# No price, but you don't see these every day GUILD X-79



## sctrotts (Oct 8, 2015)

Pointy guitar lovers - this one could be for you. He doesn't list a price, ergo I likely can't afford it,
but it certainly is interesting, and different if one has the cash.









Kijiji - Buy, Sell & Save with Canada's #1 Local Classifieds


Visit Kijiji Classifieds to buy, sell, or trade almost anything! New and used items, cars, real estate, jobs, services, vacation rentals and more virtually anywhere.




www.kijiji.ca


----------



## 2manyGuitars (Jul 6, 2009)

Yeah, I’ve seen that one a few times and wondered how much he actually wants. It’s either so “niche” that he hasn’t gotten any bites, or he’s so out of whack with his price, he’s going to be listing it for months until he finally gives up.

Suck it up, pick your price, and post it!


----------



## GeorgeMich (Jun 6, 2013)

2manyGuitars said:


> Yeah, I’ve seen that one a few times and wondered how much he actually wants. It’s either so “niche” that he hasn’t gotten any bites, or he’s so out of whack with his price, he’s going to be listing it for months until he finally gives up.
> 
> Suck it up, pick your price, and post it!


Couldn’t agree more. Not listing a price is just wasting every ones time.


----------



## 2manyGuitars (Jul 6, 2009)

...and as much as I’m too effin’ old for something that pointy, if that were any colour other than black, I’d take a run at it.
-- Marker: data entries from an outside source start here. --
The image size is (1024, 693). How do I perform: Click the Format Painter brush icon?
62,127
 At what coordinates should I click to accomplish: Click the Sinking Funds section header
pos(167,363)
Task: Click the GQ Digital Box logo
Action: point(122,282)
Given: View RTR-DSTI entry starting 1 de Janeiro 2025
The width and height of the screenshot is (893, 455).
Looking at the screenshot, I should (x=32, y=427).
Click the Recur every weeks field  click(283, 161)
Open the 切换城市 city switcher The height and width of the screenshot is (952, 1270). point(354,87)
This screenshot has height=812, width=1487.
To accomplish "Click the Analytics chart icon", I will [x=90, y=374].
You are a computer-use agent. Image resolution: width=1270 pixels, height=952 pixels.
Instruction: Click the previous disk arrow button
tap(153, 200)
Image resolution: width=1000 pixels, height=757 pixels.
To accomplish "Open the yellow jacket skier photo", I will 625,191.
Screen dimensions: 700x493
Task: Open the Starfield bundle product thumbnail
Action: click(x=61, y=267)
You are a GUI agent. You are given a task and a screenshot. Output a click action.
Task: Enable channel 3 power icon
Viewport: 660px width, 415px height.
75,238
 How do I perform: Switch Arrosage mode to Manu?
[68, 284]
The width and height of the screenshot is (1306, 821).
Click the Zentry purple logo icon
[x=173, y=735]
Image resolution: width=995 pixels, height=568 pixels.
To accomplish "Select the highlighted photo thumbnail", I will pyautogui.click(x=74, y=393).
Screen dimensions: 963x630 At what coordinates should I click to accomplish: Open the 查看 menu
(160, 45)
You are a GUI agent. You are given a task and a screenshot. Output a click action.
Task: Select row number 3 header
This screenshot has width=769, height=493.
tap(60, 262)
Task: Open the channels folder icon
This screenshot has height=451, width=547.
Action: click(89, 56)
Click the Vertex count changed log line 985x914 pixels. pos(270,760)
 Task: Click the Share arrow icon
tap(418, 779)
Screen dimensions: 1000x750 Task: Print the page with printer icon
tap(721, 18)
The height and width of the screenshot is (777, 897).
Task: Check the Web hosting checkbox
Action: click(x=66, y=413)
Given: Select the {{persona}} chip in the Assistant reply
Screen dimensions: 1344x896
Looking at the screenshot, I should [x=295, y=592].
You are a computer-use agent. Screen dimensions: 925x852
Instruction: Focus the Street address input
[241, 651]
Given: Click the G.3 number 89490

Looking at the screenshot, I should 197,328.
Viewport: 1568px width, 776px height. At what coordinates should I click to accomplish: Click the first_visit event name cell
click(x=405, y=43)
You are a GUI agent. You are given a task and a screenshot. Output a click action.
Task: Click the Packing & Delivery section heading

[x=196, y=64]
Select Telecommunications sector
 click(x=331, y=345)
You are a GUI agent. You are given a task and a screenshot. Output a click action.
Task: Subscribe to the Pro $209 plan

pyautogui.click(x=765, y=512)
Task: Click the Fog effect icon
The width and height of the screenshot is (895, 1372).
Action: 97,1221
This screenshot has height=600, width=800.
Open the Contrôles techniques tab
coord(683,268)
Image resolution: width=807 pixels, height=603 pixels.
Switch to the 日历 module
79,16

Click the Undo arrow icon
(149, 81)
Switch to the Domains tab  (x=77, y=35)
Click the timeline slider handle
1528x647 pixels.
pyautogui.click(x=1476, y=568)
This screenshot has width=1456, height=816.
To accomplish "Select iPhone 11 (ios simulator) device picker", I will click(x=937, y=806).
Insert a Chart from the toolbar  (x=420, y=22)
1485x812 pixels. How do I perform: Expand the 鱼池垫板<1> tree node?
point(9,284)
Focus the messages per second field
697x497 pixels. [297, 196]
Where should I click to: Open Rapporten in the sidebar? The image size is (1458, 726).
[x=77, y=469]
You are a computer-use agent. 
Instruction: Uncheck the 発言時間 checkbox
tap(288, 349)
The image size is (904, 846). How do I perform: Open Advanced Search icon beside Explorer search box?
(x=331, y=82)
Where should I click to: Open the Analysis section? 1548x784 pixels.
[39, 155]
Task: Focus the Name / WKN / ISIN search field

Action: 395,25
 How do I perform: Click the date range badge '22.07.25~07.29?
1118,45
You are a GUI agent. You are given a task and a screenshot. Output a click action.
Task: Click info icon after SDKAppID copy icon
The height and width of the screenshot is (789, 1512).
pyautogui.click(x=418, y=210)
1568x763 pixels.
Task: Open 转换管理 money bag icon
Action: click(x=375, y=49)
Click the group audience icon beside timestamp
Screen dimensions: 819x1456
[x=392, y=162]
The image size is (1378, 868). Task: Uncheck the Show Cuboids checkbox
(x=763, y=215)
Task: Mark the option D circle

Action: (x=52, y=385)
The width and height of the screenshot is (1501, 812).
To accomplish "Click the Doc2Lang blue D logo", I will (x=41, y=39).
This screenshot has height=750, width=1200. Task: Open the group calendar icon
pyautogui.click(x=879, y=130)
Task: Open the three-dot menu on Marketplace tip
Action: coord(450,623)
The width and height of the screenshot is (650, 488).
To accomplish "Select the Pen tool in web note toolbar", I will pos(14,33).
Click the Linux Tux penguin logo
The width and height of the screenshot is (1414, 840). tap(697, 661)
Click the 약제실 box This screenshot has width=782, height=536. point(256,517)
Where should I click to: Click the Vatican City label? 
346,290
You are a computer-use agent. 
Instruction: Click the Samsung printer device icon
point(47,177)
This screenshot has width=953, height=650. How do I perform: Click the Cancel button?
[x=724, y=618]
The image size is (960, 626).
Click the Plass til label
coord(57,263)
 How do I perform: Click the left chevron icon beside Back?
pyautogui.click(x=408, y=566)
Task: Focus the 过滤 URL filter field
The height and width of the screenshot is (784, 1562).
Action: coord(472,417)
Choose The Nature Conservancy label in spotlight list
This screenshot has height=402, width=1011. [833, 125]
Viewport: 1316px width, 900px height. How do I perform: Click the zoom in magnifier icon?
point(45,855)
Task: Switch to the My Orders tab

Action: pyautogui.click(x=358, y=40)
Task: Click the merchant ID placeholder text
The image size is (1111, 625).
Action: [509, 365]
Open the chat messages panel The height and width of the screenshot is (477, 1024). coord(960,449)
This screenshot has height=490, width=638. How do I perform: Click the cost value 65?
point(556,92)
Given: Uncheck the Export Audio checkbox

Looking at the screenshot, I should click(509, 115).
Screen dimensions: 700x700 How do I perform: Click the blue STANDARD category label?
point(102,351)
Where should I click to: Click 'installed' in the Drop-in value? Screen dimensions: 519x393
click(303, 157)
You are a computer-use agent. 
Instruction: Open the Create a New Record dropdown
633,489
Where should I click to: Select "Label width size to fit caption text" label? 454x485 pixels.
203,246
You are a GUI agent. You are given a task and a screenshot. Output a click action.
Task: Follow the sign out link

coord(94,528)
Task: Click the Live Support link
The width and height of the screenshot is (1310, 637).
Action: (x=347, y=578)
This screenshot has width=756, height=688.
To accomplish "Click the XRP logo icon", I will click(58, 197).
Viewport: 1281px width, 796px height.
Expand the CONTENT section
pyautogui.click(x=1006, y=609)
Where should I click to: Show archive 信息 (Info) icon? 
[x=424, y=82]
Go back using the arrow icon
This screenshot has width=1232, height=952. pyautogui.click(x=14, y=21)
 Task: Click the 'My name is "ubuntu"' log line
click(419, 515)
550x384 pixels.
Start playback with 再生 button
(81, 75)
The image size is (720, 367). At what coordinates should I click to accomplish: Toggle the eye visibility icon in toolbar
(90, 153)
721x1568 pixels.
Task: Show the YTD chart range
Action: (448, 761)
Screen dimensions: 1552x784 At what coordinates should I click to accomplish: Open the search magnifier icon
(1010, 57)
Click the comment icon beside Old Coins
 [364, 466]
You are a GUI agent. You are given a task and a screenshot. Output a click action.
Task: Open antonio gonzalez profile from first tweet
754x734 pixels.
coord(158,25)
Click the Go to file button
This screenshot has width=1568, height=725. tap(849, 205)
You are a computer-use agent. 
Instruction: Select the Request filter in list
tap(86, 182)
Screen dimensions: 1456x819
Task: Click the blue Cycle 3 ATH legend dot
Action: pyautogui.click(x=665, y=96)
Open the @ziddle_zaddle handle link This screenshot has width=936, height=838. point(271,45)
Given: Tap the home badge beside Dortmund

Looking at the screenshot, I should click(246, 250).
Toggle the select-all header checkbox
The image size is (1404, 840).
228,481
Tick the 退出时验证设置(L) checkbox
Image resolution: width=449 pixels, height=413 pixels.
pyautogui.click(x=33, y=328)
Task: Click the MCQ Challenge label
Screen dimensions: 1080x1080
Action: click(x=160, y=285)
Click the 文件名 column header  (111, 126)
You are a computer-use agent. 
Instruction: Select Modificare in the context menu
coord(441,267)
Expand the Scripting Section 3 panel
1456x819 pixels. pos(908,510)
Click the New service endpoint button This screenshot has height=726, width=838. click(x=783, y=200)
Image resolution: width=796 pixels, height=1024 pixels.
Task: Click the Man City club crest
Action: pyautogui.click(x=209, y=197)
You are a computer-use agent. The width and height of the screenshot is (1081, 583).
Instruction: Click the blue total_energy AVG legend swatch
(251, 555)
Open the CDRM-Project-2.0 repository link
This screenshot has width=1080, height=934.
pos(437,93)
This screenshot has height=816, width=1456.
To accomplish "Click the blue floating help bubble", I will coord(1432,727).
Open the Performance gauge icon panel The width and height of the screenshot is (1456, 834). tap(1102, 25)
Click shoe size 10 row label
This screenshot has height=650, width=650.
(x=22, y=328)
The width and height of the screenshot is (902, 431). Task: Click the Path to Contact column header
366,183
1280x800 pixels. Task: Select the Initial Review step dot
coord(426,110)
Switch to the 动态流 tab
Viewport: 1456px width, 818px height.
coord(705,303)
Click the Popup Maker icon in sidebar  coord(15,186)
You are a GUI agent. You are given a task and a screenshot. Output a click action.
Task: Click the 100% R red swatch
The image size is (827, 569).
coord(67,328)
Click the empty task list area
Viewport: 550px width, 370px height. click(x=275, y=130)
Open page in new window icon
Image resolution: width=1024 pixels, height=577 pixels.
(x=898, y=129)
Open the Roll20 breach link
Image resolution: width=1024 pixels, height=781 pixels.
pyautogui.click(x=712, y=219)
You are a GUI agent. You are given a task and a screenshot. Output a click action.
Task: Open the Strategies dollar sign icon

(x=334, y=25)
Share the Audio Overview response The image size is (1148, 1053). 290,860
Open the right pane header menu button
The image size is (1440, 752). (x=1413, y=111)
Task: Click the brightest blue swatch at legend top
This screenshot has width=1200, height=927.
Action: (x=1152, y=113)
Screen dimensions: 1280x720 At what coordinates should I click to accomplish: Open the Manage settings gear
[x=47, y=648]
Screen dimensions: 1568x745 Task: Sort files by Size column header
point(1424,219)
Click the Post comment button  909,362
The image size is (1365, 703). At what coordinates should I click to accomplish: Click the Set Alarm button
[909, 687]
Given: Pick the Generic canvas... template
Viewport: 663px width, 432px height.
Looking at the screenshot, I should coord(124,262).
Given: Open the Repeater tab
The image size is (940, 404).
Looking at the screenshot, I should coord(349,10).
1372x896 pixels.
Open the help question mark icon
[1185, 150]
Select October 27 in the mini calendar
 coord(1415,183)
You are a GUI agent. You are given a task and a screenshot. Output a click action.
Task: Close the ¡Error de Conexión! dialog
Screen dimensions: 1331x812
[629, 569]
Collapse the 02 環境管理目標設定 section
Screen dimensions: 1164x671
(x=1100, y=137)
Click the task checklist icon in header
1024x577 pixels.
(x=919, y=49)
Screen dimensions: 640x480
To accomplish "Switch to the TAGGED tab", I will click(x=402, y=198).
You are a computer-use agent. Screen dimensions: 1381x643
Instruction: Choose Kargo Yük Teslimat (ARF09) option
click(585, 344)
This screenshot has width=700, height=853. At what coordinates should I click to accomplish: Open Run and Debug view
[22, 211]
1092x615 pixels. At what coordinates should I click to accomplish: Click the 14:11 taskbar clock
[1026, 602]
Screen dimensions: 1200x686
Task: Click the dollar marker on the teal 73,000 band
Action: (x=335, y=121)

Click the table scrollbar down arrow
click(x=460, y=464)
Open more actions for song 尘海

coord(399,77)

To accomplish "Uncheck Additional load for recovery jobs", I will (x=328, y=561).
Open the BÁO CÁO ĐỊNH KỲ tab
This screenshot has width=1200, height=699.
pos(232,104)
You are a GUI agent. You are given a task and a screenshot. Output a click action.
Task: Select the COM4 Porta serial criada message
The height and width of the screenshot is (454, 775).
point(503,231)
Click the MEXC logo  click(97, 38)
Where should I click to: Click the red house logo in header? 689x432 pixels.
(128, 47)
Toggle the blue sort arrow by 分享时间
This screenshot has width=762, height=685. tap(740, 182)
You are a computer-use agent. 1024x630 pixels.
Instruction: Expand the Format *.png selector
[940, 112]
I remember seeing magazine ads for those back when I was just starting to play.


----------



## 2manyGuitars (Jul 6, 2009)

Messaged him...

$1300


----------



## 9volt (Oct 12, 2013)

I have one in white ..great guitar and beautiful design if your into that😁


----------



## 2manyGuitars (Jul 6, 2009)

9volt said:


> I have one in white ..great guitar and beautiful design if your into that😁
> View attachment 340149
> View attachment 340149


Now _that’s_ what I’m talking about.


----------